More realistic is the prospect that a new balance between leisure and work, essentially a new sort of hybrid lifestyle, will lead to a desire for a new sort of hybrid wardrobe – neither formal nor casual, but bridging the two. And this is precisely where Zegna is planting its flag.
Driving the change is the house’s artistic director, Alessandro Sartori, a 55-year-old from Trivero in Biella, Italy, which also happens to be the birthplace of Zegna. Sartori is a thoughtful, articulate man, who in his personal tastes seems to be all about interesting mash-ups. His favourite car is an American classic – a midnight-blue 1965 Ford Mustang Fastback – that he bought from a collector in Sweden. His personal style is defined by a penchant for understated, relaxed elegance – ‘I always wear black, but sometimes I go crazy and wear navy,’ he quips. His go-to outfit for most of the year features his bespoke-made oversized Zegna black cashmere coat (‘I like to play with proportions’), worn with tailored trousers, a cashmere knit and no jacket. His favourite footwear is neither bench-made leather lace-up, or trainer, but the house’s super-successful Triple Stitch model, a perfect blend of sneaker and structured shoe. We’re talking an elegantly eclectic individual.

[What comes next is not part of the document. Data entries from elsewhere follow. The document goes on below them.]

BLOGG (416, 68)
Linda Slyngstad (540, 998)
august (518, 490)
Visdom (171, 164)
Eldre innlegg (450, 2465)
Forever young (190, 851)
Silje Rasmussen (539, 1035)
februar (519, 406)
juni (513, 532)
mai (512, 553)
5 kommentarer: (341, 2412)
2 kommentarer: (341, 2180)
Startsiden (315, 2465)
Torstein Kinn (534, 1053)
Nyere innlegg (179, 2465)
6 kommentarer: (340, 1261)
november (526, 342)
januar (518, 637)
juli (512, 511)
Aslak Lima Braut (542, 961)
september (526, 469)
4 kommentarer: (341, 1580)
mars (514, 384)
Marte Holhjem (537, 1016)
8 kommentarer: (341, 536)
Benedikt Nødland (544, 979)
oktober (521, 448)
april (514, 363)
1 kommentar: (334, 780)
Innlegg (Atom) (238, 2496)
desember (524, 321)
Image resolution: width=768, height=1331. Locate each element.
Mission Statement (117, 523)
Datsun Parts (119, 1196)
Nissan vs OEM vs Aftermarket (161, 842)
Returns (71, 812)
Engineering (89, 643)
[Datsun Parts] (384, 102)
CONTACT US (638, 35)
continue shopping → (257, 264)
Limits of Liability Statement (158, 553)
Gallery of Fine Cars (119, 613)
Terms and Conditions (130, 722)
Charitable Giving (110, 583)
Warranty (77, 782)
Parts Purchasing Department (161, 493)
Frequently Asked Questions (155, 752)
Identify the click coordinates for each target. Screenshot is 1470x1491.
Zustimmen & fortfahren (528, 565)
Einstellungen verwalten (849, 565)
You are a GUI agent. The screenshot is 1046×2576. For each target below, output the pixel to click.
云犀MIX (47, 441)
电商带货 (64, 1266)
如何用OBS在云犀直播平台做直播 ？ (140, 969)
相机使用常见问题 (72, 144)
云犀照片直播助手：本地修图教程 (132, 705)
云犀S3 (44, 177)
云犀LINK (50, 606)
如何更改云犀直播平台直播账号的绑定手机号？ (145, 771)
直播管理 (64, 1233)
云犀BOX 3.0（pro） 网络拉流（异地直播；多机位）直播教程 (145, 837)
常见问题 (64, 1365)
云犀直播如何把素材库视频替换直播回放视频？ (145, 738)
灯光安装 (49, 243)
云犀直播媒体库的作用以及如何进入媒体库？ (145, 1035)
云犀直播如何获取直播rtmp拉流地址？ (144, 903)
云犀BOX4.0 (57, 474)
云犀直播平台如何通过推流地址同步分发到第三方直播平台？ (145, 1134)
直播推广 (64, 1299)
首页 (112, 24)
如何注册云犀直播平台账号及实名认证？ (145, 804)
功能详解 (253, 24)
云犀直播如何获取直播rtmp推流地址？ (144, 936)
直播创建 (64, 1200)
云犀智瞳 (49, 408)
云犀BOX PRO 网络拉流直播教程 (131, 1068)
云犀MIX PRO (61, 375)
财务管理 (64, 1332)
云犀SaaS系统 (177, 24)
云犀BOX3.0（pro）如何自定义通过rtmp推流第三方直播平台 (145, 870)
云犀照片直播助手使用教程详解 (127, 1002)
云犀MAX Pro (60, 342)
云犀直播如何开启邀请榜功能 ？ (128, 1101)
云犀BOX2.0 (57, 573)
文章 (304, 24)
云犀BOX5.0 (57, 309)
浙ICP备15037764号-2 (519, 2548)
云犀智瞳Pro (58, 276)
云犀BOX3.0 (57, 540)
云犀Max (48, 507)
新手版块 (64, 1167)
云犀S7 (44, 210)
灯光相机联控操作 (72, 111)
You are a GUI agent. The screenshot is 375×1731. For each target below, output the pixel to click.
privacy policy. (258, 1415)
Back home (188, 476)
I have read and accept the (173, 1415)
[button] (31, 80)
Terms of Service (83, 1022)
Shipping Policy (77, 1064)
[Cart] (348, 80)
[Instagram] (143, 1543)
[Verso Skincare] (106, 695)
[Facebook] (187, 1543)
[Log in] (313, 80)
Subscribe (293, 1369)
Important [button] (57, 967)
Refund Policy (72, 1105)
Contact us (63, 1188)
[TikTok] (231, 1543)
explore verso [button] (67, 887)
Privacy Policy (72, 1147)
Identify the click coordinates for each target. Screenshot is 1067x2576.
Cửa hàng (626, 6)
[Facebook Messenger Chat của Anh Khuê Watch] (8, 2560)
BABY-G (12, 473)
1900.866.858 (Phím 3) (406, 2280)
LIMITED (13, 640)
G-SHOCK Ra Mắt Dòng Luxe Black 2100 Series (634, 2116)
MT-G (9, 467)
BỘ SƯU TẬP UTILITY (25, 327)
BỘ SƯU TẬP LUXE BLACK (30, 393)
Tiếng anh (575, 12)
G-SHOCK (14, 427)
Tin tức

A new sort of hybrid lifestyle will lead to a desire for a new sort of hybrid wardrobe
Furthermore, Sartori clearly sees clothing as reflective of the wider culture. A couple of years ago, he began a conversation about the nature of modern masculinity with the campaign “What Makes a Man”, encouraging men to open up and embrace the idea that there are no rules. The notion that there is power and strength in being able to own love, kindness, empathy and vulnerability became a manifesto for the brand, challenging male stereotypes. Now, starting with the spring/summer 2022 collection, that manifesto has evolved into the “232” campaign, which introduces talented visionaries connected by a shared set of principles and a progressive vision for the future, as a way of expressing Zegna’s values. The name – 232 – comes from a road that the founder, Ermenegildo Zegna, built in the 1930s.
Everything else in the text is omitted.